Actualidad Diocesana

En Fiestas Patrias: Las Cabras acompañó a quienes más lo necesitan

Jueves 17 de Septiembre del 2026
La Pastoral Social de la parroquia Sagrado Corazón de Las Cabras convirtió la celebración patria en una oportunidad para compartir, acompañar y servir a hermanos en situación de vulnerabilidad.

Las Fiestas Patrias también pueden ser una ocasión para vivir la fe y hacer visible la caridad cristiana. Así lo entendió la comunidad de la parroquia Sagrado Corazón de Las Cabras, que el pasado martes 15 de septiembre realizó un almuerzo dieciochero para hermanos y hermanas en situación de vulnerabilidad socioeconómica.
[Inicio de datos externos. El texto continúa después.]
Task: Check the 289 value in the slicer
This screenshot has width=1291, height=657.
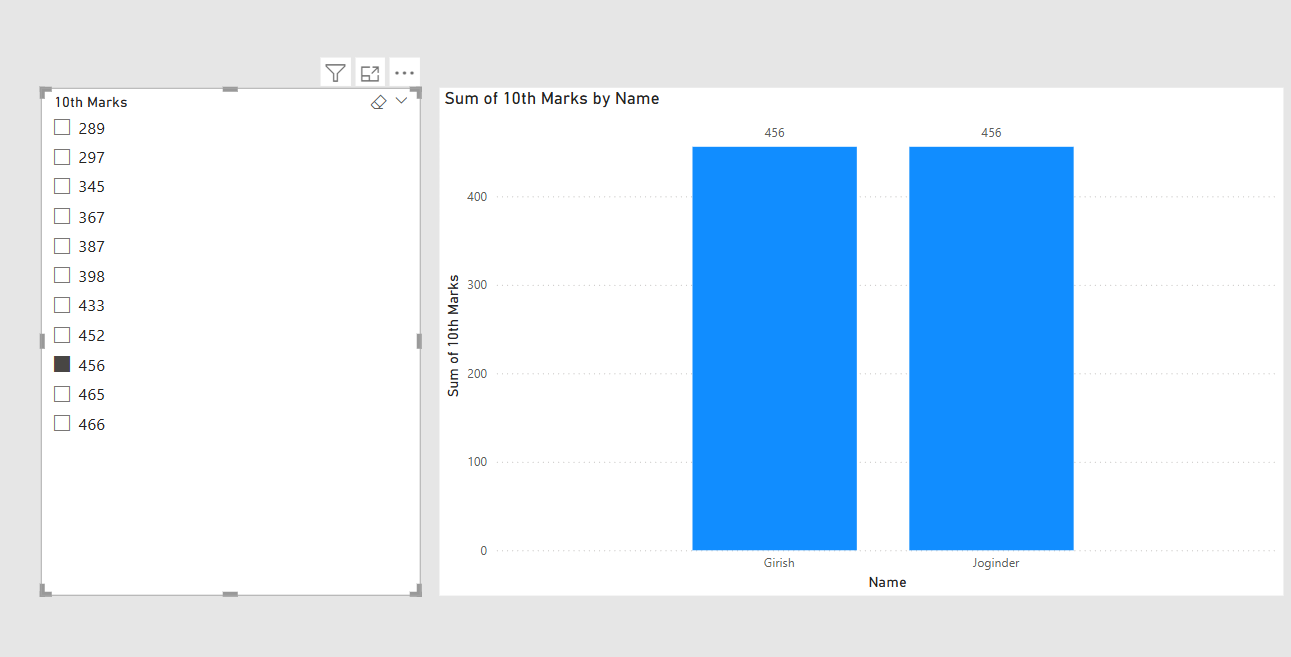Action: [x=61, y=127]
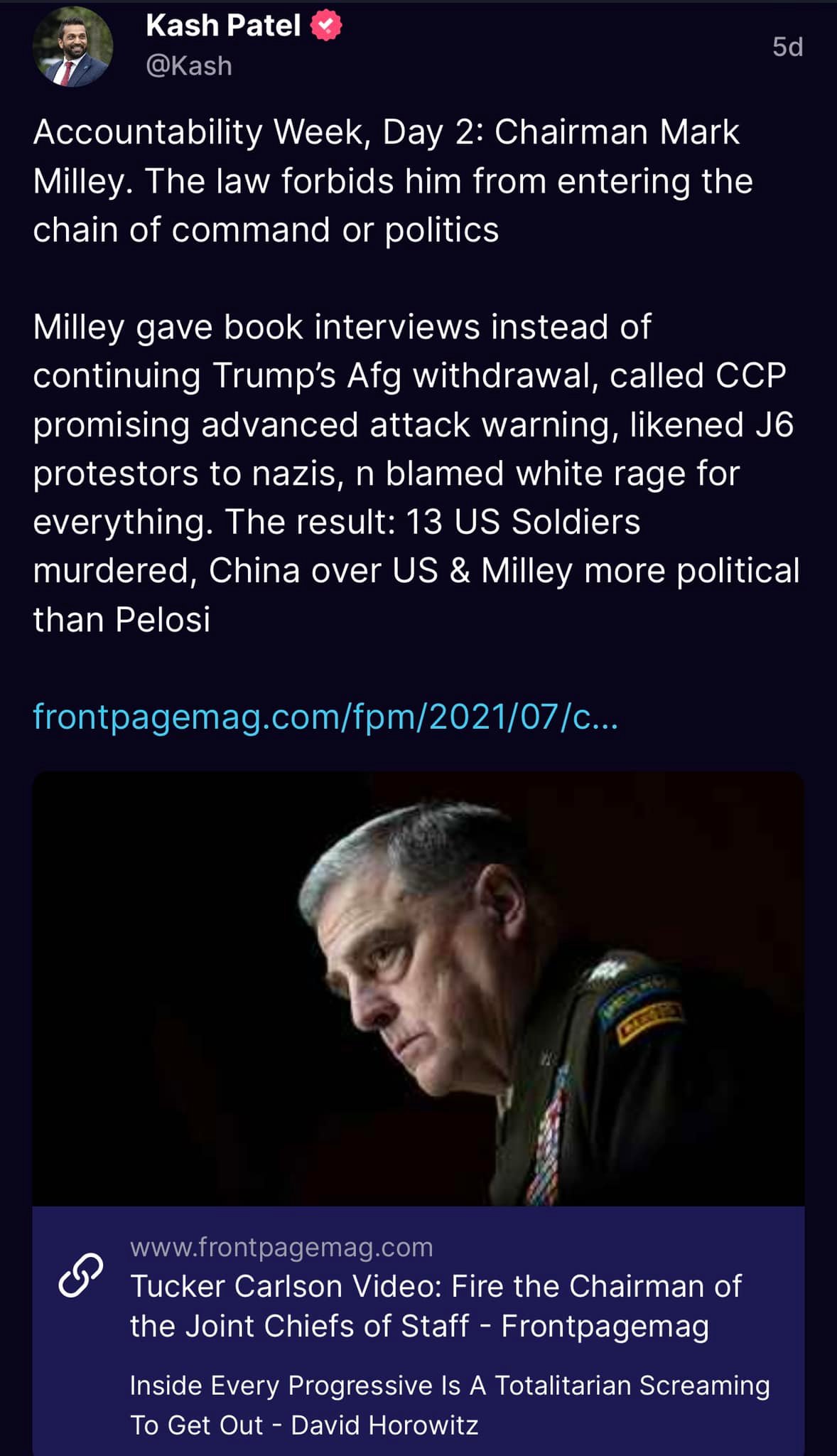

La actividad, organizada por la Pastoral Social, permitió celebrar en torno a una mesa compartida, pero, sobre todo, generar un espacio de encuentro y acompañamiento para quienes atraviesan mayores dificultades. Porque para la comunidad cristiana, celebrar también significa abrir el corazón y reconocer la dignidad de cada persona.

La jornada contó con el valioso apoyo material y humano de padres de la catequesis familiar, quienes se sumaron generosamente a esta iniciativa. Su participación expresa cómo el compromiso solidario puede involucrar a distintas áreas de la vida parroquial y convertirse en una verdadera experiencia de fraternidad.

Este almuerzo forma parte del trabajo que semana a semana sostiene el Comedor Solidario de la parroquia, un servicio que busca acompañar a los más desamparados y responder, desde el Evangelio, a sus necesidades concretas.

Desde la Pastoral Social elevaron un especial agradecimiento a Dios y a cada uno de los benefactores de la comunidad cristiana, cuyo aporte permite mantener este espacio de acogida y servicio.

En medio de las celebraciones por un nuevo aniversario patrio, la comunidad de Las Cabras recordó así que la fe no permanece al margen de la realidad, sino que se expresa en gestos concretos de amor, solidaridad y caridad.

Una mesa, un plato de comida y una palabra cercana pueden convertirse también en una forma de anunciar el Evangelio.

Porque en el Corazón de Jesús, todos caben y nadie sobra.